Le sensible archéologue
pouvait à peine retenir ses larmes. Ce n'était pas de voir l'hippodrome en ruines qui l'affligeait le plus, c'était de voir
« les ruines insultées ». Il y avait là, étendues à terre, des colonnes de 22 pieds de long, la base jetée d'un côté,
le chapiteau de l'autre. On les sciait par le travers comme des bûches de bois ; on en faisait des dalles à paver les bains,
des boulets de marbre pour l'artillerie de Soliman. Ces beaux chapiteaux antiques, les barbares les retravaillaient à leur goût :
on les creusait pour en faire des pétrins de boulanger ! « Ce qui mettait le comble à ma douleur, c'était la vue d'une médaille
que je venais de ramasser : on voyait d'un côté Bélisaire triomphant dans l'hippodrome du roi des Vandales et Justinien
qui accueillait le triomphateur, de l'autre l'effigie de Bélisaire avec cette légende, à laquelle la vue de cette désolation
donnait un sens cruellement ironique : GLORIA ROMANORUM ! »
Aujourd'hui on voit, sur une des places de Stamboul, deux grands obélisques qui sont là on ne sait-pas bien pourquoi, et un
petit monument de bronze à demi engagé dans des décombres.

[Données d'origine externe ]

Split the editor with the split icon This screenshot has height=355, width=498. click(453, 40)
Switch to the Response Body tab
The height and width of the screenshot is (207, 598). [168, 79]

Le sol est grossièrement nivelé; mais on se prend à songer
aux Hercules de bronze, aux Hélènes de marbre blanc, dont les débris sont peut-être enfouis là. C'est tout ce qui reste
de l'hippodrome, c'est tout ce qui reste des grandes luttes des verts et des bleus, de ce qui, pendant six cents ans,
passionna jusqu'à la démence la plus grande et la plus civilisée des sociétés du Moyen-Âge.